### EXERCISE INPUT
START
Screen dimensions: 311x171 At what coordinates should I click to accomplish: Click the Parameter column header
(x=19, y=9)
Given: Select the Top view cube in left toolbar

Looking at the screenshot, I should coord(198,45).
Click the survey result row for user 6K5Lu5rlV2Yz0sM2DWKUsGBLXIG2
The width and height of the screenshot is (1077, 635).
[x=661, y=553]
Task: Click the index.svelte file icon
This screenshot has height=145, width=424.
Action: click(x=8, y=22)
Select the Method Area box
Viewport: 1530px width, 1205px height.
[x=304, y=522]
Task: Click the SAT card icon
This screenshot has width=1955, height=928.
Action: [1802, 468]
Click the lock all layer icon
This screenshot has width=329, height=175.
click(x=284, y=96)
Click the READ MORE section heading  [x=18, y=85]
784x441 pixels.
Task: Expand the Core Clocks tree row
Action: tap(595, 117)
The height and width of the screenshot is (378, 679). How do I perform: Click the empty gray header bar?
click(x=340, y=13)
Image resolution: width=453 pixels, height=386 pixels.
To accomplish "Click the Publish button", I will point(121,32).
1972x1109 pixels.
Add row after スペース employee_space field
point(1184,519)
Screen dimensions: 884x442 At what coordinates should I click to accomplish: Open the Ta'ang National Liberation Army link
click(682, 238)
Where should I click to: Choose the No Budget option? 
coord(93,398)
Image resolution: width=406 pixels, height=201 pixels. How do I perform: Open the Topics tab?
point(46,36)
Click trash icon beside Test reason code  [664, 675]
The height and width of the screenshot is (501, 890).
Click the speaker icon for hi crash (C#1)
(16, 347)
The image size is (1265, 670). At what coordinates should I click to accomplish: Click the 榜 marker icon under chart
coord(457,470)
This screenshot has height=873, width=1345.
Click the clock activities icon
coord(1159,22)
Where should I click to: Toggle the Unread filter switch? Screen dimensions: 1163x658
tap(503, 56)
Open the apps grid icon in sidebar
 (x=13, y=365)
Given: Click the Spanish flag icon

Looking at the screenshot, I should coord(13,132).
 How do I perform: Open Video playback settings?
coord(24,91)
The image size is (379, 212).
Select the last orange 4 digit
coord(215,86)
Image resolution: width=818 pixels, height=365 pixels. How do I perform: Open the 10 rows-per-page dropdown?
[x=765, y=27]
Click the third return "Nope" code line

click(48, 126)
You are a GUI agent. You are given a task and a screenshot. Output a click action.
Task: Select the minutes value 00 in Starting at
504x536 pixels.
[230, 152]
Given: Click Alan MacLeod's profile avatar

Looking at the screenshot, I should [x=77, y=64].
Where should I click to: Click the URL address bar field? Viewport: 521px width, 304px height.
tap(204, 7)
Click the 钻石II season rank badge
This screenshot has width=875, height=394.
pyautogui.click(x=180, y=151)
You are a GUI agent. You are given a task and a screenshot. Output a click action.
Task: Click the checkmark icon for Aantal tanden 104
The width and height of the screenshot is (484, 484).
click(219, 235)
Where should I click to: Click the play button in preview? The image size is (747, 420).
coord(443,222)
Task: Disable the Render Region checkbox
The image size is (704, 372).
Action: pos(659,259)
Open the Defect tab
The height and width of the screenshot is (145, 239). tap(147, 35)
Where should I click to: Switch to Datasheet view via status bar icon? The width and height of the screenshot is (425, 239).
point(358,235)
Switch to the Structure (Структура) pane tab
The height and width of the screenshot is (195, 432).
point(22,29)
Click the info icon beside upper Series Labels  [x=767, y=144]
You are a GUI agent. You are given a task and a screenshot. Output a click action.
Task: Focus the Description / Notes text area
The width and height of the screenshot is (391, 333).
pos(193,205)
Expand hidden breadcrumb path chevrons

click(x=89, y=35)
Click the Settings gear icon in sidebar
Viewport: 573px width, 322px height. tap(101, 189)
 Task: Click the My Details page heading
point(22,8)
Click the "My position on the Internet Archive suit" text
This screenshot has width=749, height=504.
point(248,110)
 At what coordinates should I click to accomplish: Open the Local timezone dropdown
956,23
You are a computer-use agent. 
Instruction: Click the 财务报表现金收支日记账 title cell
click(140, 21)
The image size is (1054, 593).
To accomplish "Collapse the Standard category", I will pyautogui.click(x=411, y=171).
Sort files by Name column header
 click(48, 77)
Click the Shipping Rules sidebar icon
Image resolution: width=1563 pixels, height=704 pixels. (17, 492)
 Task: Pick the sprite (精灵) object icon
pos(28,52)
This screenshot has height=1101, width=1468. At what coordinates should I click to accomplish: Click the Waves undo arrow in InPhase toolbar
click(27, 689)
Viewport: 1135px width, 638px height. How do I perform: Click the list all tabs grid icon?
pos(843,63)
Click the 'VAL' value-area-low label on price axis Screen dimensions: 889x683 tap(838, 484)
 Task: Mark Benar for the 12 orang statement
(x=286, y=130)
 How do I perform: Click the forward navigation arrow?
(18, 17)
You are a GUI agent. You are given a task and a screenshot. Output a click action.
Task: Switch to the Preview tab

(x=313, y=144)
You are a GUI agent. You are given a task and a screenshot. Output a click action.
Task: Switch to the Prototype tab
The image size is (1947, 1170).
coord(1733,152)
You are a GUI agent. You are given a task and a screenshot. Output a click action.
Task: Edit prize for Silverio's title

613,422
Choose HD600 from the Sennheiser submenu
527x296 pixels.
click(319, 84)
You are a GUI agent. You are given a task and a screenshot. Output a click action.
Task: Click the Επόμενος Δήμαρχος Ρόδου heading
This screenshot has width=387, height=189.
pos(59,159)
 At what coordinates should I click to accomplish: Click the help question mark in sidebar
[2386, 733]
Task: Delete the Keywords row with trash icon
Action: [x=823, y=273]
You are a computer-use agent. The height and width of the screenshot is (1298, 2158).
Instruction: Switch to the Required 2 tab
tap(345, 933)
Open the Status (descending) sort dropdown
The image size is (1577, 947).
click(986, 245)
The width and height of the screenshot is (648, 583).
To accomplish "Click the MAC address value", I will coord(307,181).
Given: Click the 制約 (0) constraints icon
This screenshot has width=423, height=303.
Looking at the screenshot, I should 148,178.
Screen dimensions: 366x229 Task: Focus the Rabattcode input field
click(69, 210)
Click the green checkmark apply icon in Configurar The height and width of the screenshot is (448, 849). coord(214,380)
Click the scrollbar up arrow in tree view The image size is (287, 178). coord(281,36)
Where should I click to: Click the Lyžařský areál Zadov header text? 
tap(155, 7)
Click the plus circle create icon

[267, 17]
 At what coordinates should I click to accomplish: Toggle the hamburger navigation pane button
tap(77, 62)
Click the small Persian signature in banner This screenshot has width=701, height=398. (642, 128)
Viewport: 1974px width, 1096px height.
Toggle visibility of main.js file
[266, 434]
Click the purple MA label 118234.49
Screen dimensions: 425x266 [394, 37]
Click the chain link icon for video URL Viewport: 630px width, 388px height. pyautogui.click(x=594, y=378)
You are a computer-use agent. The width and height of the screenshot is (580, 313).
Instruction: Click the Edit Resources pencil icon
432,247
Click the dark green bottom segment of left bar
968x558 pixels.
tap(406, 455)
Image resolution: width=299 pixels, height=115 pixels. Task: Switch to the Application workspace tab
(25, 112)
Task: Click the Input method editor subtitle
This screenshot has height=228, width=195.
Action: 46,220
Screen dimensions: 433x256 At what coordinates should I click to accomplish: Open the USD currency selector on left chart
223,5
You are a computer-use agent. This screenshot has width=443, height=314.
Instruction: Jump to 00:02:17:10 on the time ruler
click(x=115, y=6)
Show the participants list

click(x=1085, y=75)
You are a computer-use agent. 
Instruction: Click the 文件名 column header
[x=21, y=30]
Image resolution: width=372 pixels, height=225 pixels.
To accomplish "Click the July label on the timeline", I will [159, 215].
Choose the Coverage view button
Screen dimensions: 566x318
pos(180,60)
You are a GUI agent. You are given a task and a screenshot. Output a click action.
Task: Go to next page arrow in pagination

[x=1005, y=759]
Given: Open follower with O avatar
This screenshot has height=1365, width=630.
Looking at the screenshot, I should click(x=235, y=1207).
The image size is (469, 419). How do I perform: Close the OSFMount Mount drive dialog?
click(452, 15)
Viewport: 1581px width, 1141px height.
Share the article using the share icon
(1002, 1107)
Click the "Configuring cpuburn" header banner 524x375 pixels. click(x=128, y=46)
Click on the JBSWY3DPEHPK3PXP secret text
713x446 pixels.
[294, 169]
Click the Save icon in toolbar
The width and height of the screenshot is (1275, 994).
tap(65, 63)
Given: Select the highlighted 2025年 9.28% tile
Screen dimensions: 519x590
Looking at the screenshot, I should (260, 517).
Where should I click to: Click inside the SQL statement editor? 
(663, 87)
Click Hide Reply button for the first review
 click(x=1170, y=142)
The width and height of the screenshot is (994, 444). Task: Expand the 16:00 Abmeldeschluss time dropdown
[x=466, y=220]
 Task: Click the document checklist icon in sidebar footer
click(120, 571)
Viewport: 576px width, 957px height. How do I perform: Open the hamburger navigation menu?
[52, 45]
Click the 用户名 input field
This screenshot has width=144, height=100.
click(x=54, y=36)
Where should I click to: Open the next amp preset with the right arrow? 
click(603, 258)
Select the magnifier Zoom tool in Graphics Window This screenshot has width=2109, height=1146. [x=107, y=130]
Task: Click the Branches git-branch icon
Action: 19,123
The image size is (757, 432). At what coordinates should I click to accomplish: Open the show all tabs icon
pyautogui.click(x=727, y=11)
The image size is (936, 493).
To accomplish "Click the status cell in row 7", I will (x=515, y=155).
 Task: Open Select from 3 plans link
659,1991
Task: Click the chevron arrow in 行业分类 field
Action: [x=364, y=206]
END
### REQUIRED TASK
Give the items from the start through the line containing "Looking at the screenshot, I should coord(198,45)." as a two-column CSV, one row per item, with columns "instruction" and "response". Put each field in quotation marks and turn any line breaks inside a field into spaces.

### WRITTEN SOLUTION
instruction,response
"Screen dimensions: 311x171 At what coordinates should I click to accomplish: Click the Parameter column header","(x=19, y=9)"
"Given: Select the Top view cube in left toolbar","Looking at the screenshot, I should coord(198,45)."